Friday, June 29, 2007

Cornerstone: The Rasp by Philip MacDonald.

I thought I would devote part of this summer to catching up on the books I've missed on the Haycraft-Queen Cornerstone list---those mysteries published between 1748 and 1952 that were deemed essential by Howard Haycraft and Frederic Dannay. To date, I've read 34 works on the list.

I've been intrigued by the work of Scottish writer Philip MacDonald (1899-1981) since I saw the 1956 film Twenty-Three Paces to Baker Street (which features Van Johnson as a blind playwright who overhears a kidnapping plot). MacDonald, grandson of writer George MacDonald, is probably best known for the Edgar-nominated The List of Adrian Messenger (1959), but two of his other works appear on the Cornerstone list: The Rasp (1924) and The Nursemaid Who Disappeared (aka Warrant for X, 1938, the basis for Twenty-Three Paces to Baker Street).

The Rasp introduces the "hawky" Anthony Ruthven Gethryn, a former WWI secret agent, who looks into the murder of a cabinet minister. The hulking secretary is arrested, as his fingerprints were found on the murder weapon (a wood-rasp, a tool used in furniture making), and the grandfather clock was obligingly stopped to provide the time of the murder. Or does it? Gethryn is suspicious of the obvious clues.

The book poses some challenges for the modern reader, in a lengthy chapter of exposition as Gethryn explains his process for uncovering the murderer, and in the portrayal of two female characters who are presented as the epitome of competence until relatively minor circumstances cause them to change into quivering blobs of gelatin, and the male characters pat them on their collective heads. However, Gethryn is more than a dilettante amateur detective; hints of nasty goings-on during the war point to a need to atone through private investigation, while phrases such as "some cold, dark beastliness brooded everywhere" show an awareness of the dirtiness of the job.
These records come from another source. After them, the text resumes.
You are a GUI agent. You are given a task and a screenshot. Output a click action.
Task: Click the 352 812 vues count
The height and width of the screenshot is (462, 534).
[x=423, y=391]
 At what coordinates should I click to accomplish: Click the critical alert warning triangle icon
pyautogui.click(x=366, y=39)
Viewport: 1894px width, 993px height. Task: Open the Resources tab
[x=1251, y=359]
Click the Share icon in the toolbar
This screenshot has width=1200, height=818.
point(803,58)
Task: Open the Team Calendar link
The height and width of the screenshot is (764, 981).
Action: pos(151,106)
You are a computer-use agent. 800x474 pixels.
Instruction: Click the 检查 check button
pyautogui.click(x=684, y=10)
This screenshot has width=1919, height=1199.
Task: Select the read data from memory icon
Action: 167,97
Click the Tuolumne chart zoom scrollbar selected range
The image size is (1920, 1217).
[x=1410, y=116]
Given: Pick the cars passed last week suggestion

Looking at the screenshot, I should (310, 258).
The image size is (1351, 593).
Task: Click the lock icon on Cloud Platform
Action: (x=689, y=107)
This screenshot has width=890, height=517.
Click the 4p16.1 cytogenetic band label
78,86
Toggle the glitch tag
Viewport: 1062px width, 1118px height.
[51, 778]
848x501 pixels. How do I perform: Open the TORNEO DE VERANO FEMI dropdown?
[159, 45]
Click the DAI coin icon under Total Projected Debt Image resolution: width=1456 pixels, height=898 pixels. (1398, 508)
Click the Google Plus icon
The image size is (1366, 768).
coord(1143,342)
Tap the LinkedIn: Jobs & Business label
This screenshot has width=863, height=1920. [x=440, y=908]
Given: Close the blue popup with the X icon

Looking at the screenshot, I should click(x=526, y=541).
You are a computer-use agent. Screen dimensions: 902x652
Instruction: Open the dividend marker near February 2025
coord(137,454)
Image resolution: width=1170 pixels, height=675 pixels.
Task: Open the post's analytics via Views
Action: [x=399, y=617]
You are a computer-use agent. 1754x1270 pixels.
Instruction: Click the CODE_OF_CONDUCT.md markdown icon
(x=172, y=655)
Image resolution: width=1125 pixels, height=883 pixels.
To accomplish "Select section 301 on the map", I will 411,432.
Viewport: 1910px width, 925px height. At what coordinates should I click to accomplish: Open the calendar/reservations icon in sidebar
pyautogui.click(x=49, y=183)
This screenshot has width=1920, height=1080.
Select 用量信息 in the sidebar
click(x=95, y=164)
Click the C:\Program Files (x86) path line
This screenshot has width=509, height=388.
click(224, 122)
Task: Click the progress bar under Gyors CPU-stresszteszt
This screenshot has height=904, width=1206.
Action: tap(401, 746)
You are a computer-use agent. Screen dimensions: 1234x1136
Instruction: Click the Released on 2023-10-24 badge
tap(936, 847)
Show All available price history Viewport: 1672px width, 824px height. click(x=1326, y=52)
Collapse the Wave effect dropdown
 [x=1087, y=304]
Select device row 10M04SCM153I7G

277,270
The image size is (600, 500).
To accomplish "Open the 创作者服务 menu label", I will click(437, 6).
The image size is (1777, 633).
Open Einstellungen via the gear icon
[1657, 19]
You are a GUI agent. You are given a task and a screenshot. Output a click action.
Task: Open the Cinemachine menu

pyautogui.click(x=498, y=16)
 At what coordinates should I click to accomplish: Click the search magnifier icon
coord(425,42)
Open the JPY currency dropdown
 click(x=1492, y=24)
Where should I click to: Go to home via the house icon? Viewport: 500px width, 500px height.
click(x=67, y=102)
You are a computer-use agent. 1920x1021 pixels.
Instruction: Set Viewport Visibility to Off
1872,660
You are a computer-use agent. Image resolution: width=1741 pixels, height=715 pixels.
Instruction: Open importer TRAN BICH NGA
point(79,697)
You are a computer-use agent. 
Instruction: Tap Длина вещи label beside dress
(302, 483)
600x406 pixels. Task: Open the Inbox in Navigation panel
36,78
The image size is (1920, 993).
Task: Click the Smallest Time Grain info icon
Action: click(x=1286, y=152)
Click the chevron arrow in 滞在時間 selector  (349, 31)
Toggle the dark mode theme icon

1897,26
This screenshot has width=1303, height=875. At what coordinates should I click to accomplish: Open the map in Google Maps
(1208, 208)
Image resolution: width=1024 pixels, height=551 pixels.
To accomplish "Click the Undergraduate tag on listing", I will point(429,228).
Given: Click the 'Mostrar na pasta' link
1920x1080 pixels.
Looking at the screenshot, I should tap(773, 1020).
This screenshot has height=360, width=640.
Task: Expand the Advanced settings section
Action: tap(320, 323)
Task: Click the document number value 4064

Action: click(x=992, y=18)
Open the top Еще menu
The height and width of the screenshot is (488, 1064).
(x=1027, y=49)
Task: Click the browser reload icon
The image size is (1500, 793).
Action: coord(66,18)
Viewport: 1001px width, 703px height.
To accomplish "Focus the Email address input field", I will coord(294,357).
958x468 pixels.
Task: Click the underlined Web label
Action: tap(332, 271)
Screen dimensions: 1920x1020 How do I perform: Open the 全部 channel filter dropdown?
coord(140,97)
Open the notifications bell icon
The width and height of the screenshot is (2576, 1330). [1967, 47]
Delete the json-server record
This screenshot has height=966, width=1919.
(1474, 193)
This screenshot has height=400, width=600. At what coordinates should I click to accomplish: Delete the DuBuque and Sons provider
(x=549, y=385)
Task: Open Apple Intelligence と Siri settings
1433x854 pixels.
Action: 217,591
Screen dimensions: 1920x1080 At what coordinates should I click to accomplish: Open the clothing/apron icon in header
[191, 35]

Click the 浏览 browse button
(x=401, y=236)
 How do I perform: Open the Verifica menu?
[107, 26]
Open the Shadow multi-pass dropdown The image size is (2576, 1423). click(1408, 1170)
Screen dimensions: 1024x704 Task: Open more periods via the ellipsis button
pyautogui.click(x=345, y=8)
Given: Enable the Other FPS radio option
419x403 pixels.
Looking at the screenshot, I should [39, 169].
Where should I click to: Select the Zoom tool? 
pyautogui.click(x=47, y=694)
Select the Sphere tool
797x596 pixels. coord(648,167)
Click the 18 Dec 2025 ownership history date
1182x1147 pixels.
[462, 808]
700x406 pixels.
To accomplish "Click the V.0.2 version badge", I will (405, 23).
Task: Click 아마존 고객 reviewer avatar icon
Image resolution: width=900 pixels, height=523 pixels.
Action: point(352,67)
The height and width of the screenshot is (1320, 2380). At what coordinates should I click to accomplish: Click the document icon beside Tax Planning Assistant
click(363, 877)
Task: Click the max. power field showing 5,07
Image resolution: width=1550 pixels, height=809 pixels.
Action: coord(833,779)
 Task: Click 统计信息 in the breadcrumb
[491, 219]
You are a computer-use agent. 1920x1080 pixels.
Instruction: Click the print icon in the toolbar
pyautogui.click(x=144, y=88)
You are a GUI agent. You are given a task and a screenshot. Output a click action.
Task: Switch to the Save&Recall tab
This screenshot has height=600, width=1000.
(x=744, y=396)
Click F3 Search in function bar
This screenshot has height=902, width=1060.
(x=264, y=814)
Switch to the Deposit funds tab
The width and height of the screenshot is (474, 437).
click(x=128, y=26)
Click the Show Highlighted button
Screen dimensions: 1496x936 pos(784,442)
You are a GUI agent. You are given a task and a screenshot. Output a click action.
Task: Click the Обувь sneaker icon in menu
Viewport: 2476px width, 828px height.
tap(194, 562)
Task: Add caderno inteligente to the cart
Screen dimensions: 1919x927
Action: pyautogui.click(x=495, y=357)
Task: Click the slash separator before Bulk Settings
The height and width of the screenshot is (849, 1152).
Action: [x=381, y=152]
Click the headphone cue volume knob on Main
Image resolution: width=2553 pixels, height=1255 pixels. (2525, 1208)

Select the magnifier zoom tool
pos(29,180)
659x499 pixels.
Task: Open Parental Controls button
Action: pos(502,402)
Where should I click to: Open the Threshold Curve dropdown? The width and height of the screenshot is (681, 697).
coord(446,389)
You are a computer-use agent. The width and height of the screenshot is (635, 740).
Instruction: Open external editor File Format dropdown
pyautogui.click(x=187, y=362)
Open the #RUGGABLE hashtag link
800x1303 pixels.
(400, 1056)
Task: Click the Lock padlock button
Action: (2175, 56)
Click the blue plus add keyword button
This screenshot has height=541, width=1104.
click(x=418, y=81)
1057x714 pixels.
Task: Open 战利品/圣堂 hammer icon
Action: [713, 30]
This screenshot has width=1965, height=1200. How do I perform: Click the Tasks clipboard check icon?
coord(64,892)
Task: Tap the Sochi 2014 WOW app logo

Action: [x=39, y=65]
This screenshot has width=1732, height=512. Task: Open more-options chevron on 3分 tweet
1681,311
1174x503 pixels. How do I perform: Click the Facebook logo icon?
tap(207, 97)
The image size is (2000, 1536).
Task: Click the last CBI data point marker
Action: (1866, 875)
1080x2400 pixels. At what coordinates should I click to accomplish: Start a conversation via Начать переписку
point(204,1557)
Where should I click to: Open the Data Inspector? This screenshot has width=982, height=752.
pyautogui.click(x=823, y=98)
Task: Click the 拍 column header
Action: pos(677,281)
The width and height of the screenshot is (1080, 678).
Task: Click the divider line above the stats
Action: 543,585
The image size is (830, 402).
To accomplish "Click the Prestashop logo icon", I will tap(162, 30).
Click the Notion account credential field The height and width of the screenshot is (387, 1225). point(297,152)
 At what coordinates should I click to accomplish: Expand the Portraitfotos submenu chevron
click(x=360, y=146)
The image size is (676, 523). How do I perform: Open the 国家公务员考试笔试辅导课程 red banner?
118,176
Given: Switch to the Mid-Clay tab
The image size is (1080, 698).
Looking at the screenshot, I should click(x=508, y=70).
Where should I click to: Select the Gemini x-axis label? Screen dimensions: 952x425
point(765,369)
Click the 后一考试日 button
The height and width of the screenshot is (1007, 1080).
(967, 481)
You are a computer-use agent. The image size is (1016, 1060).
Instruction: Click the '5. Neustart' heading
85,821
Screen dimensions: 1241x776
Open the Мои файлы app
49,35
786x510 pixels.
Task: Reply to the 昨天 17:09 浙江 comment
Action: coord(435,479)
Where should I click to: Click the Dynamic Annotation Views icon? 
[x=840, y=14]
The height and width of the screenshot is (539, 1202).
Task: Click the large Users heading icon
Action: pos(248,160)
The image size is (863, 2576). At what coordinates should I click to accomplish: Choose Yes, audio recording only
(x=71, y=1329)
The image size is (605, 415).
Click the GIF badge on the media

MacDonald has a facility for the well-turned phrase and a healthy sense of humor, as seen in the description of the newspaper editor Hastings as "looking, as a woman once said of him, rather like a stalwart and handsome chicken."

MacDonald once said, "The ideal detective story is a sort of competition between the author and the reader." I have to admit that I guessed the perpetrator, but the character of Gethryn, the dissection of the seemingly open-and-shut case, and some sudden turns make The Rasp an enjoyable read.